Sauf à ce qu’une clause exonératoire/limitative de garantie puisse être à bon droit opposée, le (sous-)acquéreur d'un bien dispose en justice d’une action rédhibitoire (en résolution), et/ou estimatoire (diminution du prix) et/ou indemnitaire.
Sans évoquer ici le régime spécifique applicable en cas de vente d'un immeuble à construire, l'article 1648 (al.1) du Code Civil précise que l'action en garantie des vices cachés «doit être intentée par l'acquéreur dans un délai de deux ans à compter de la découverte du vice».
Dans un «souci d’unification de la jurisprudence» de ses différentes chambres pouvant être appelées à se prononcer en cas de contentieux en matière de garantie des vices cachés (première et troisième chambre civile, chambre commerciale), et aux fins de «renforcer la sécurité juridique», la Cour de cassation a décidé de se réunir en chambre mixte pour fixer certaines règles concernant la prescription applicable pour l'action en garantie.
Dans le cadre de quatre arrêts rendus le 21 juillet 2023, assortis d'un communiqué officiel, la chambre mixte de la Cour de cassation a fixé les règles suivantes.
Règle 1. Le délai de deux ans pour exercer une action en garantie des vices cachés est un «délai de prescription» et non de forclusion (arrêt n°21-15809). Le délai de deux ans peut donc être suspendu, en particulier lorsqu’une mesure d’expertise judiciaire est ordonnée.
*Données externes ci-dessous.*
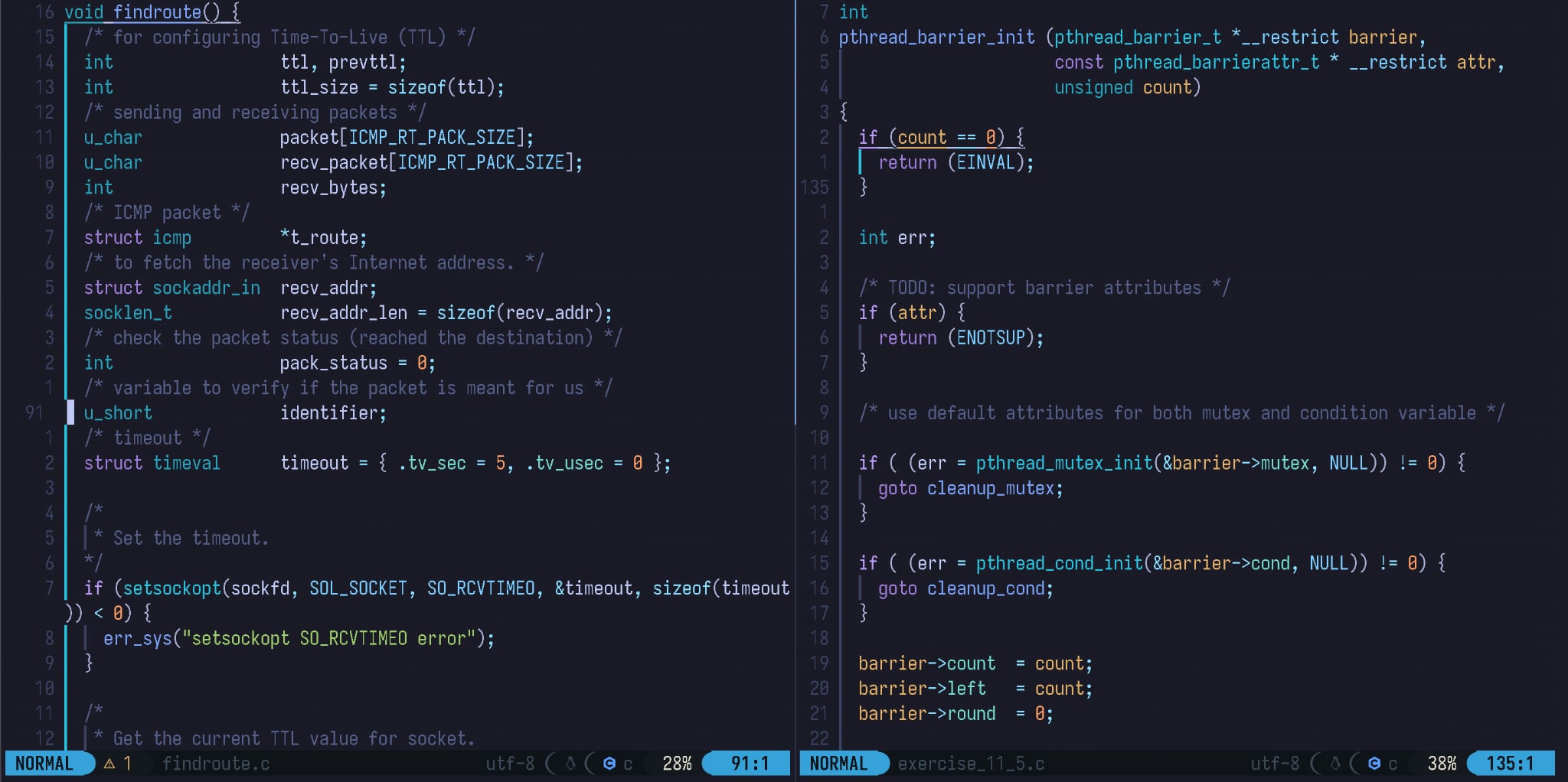
Task: Click the 135:1 cursor position indicator
Action: [x=1510, y=764]
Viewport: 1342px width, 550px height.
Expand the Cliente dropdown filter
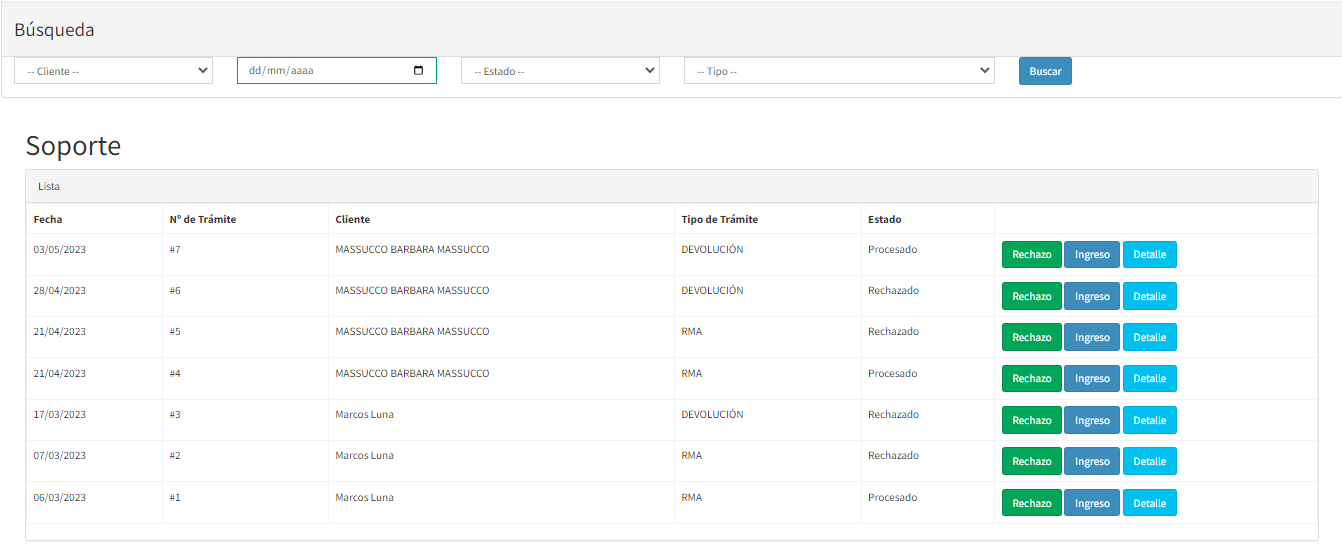113,71
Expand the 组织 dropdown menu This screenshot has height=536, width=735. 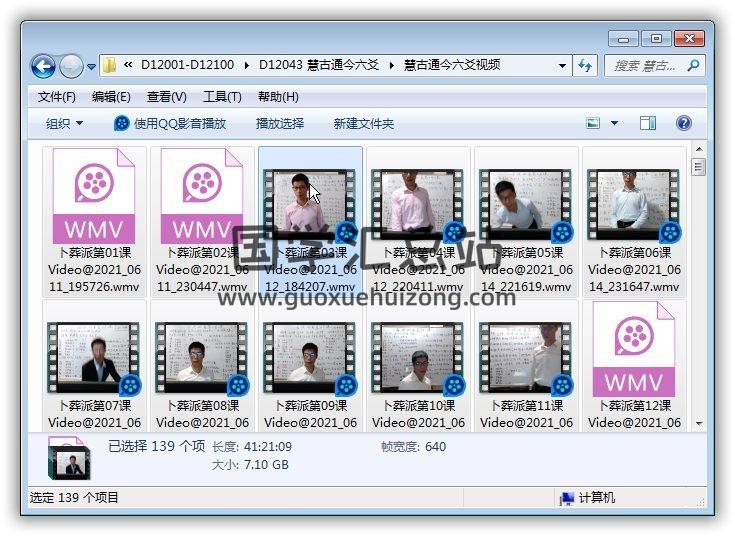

La Cour de cassation estime en effet que l'objectif poursuivi par le législateur est de permettre à tout acquéreur, «consommateur ou non, de bénéficier d'une réparation en nature, d'une diminution du prix ou de sa restitution lorsque la chose est affectée d'un vice caché». Un acquéreur doit donc «être en mesure d'agir contre le vendeur dans un délai susceptible d'interruption et de suspension» (arrêt n°21-15809, point 17).
En pratique, le délai de deux ans pour intenter l'action en garantie des vices cachés est ainsi interrompu par une assignation en référé-expertise, en application de l'article 2241 du Code Civil.
En outre, le délai de deux ans est suspendu lorsque le juge fait droit à une demande de mesure d'expertise, en application de l'article 2239 du Code Civil. Le délai de deux ans recommence à courir «à compter du jour où la mesure a été exécutée», c'est à dire à la date du dépôt du rapport de l'expert (arrêt n°21-15809, point 19).
Règle 2. Pour engager une action en garantie des vices cachés, un acquéreur doit saisir la justice dans un délai de deux ans à compter de la découverte du vice (ou, en matière d'action récursoire, à compter de la date à laquelle il est assigné), mais aussi dans un délai de vingt ans à compter de la date de la vente du bien concerné, en ce compris pour un litige entre deux professionnels, en application de l’article 2232 du Code civil. La Cour de cassation souligne que le délai de vingt ans constitue le «délai butoir» de droit commun des actions civiles et commerciales au-delà duquel elles ne peuvent plus être exercées.
Dans son communiqué, la Cour de cassation précise que ces règles s'appliquent pour une«vente simple ou intégrée dans une chaîne de contrats», mais aussi «quelle que soit la nature du bien».
L'action en garantie des vices cachés reconnue à l'acquéreur d'un bien immobilier est ainsi concernée, notamment.
Les règles fixées s'appliquent également lorsqu'un constructeur ou entrepreneur du bâtiment appelle en garantie (action dite récursoire) un fournisseur ou fabricant de matériau, sur le fondement de la garantie des vices cachés.